Smartphone Market Share: Google grows, RIM falls (another Nortel?)

ComScore reports that Android grew its subscriber base 6% q/q and now owns almost 35% market share.

Is RIM and the BlackBerry another Nortel?

Is RIM and the BlackBerry another Nortel?File this under “not surprising”. Latest market share numbers from ComScore indicate that Google continues to grow, while RIM continues to fall in the increasingly competitive battle for smartphone OS supremacy.

Android is on a roll.

The platform leverages multiple manufacturers thanks to its open source licensing model. Unlike RIM and Apple, Google is banking on a non-vertically integrated business model. And: So far, so good.
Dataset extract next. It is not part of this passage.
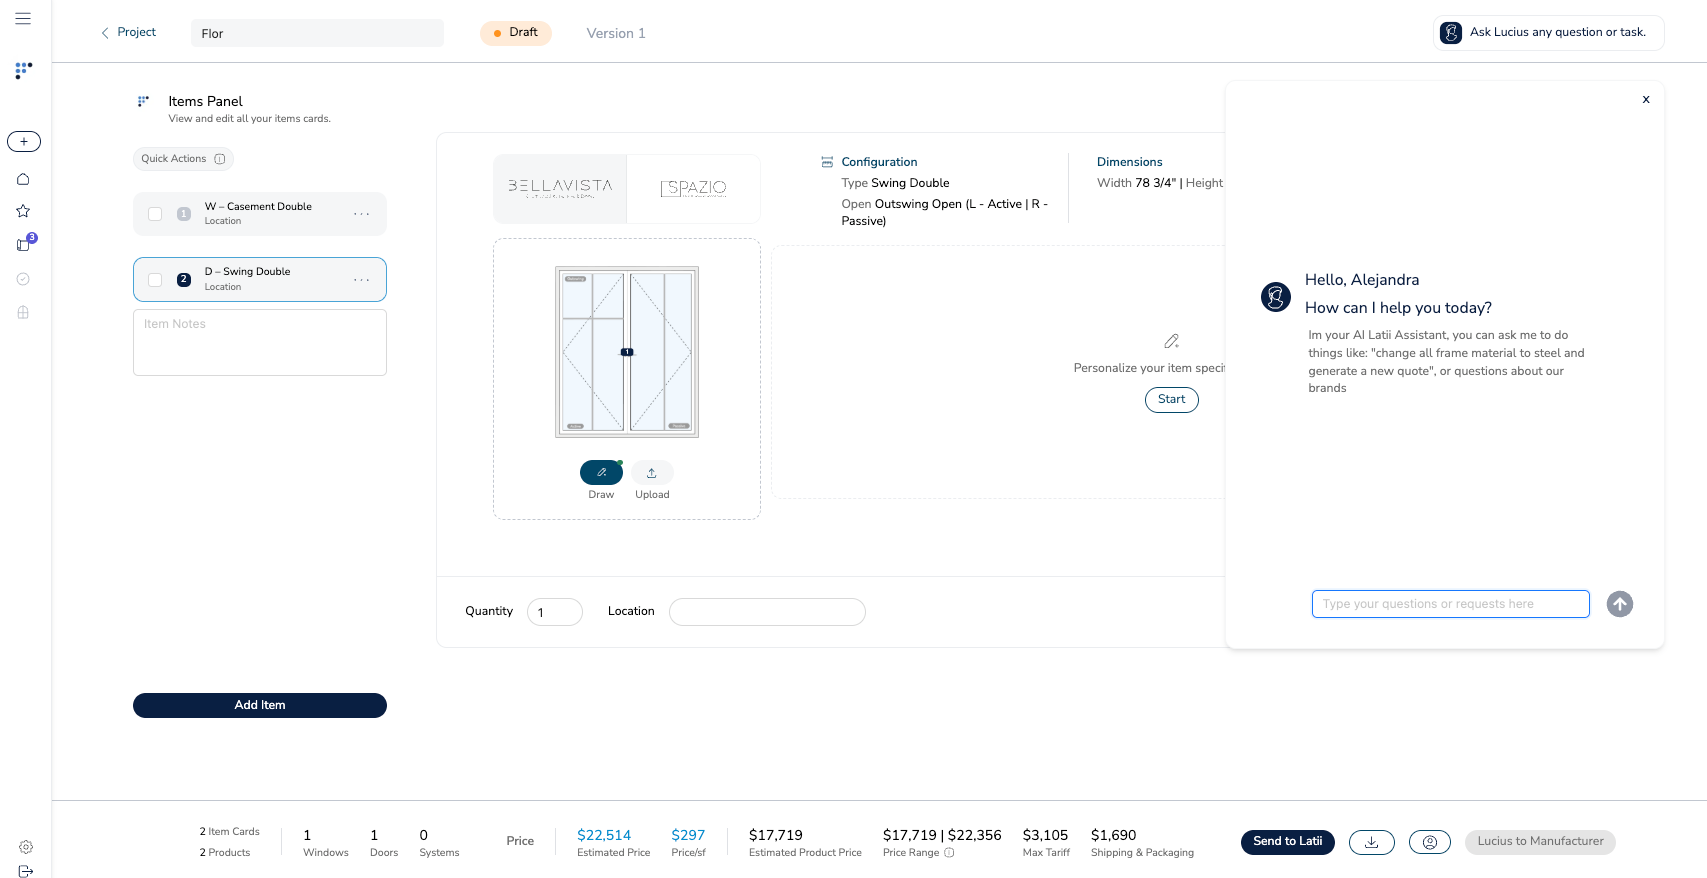Image resolution: width=1707 pixels, height=878 pixels.
Task: Click the Location input field
Action: [767, 612]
ComScore reports that Android grew its subscriber base 6% q/q and now owns almost 35% market share. Given that RIM’s share fell almost 5% in the same period, it seems that most of Google’s gains are coming at the expense of BlackBerry handsets. Apple meantime is holding steady with about 25% share.
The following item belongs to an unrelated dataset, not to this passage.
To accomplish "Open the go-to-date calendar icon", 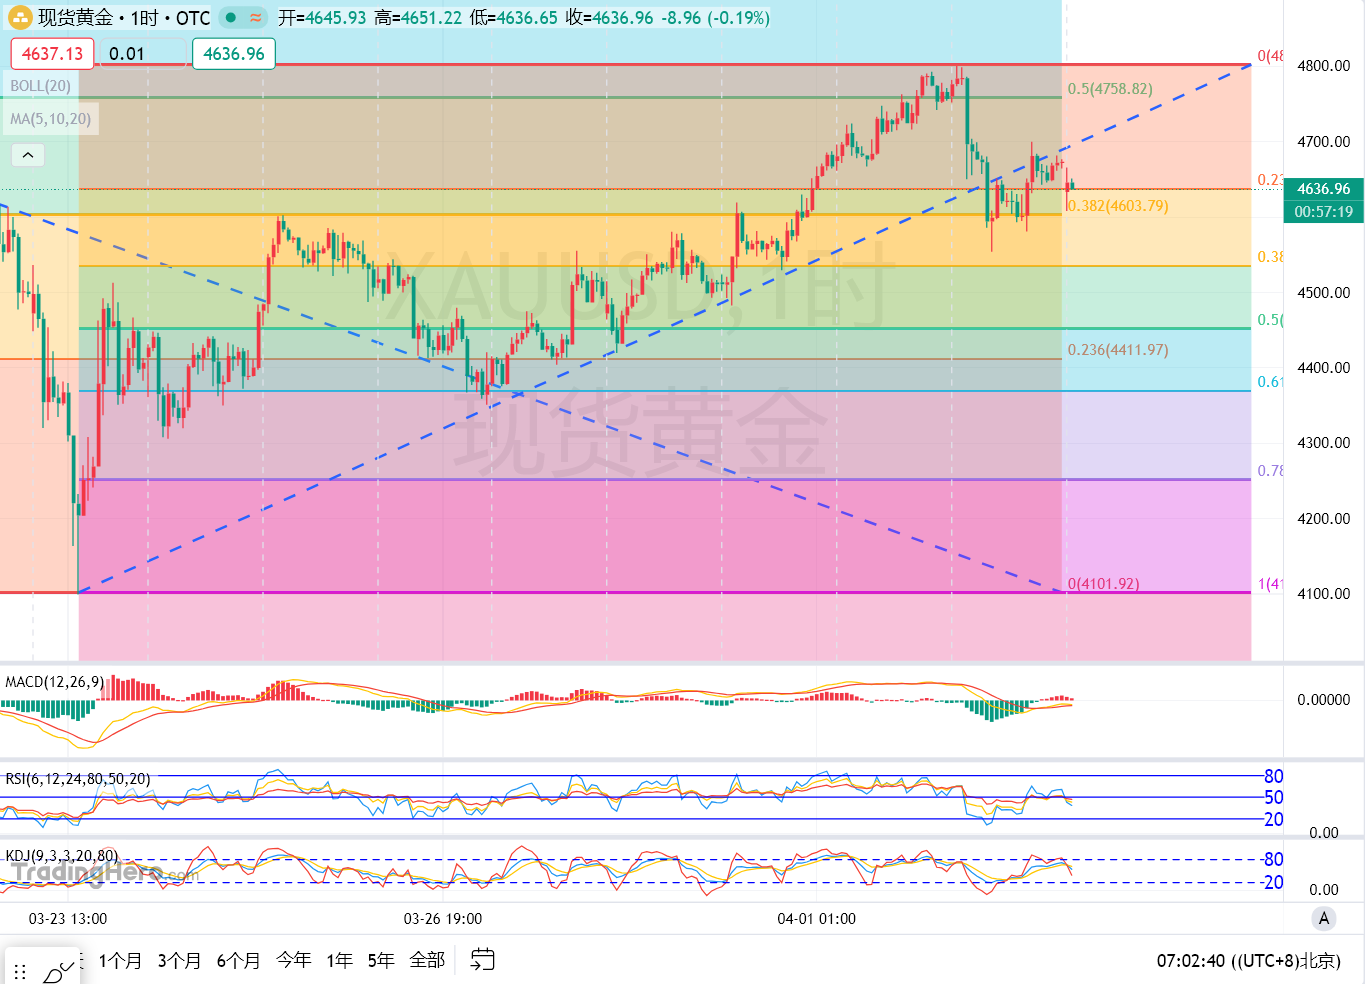I will pyautogui.click(x=483, y=960).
I hate to portend what may happen to RIM, but it’s hard not to feel the ominous shadow of Nortel.

The once giant telecom was a blue-chip sure-thing. That is, until companies like Cisco and 3Com blazed an Internet trail in the late 90s with routers and switches that were much faster and cheaper. Soon, Nortel went bankrupt, and along with it wiped out billions of investors’ money including retirement funds owned by thousands of Canadians.

Yesterday, Canaccord Genuity lowered its price target for RIM stock by $12 to $49 (US).

To make matters worse, the BlackBerry Playbook tablet has received mixed reviews. Sales are reportedly “modest”.

ComScore Smartphone Share Q12011

So once again we have a Canadian giant (RIM) slowly faltering in the wake of wicked competition from American tech giants (Google, Apple).

Still, there is possibly a silver lining for RIM. Corporations have historically turned to the company for its robust security and email capability. It’s hard not to see a BlackBerry in hand when traversing the various coffees shops around Washington, for example. But is that enough in a world fueled by apps and touch-based interfaces?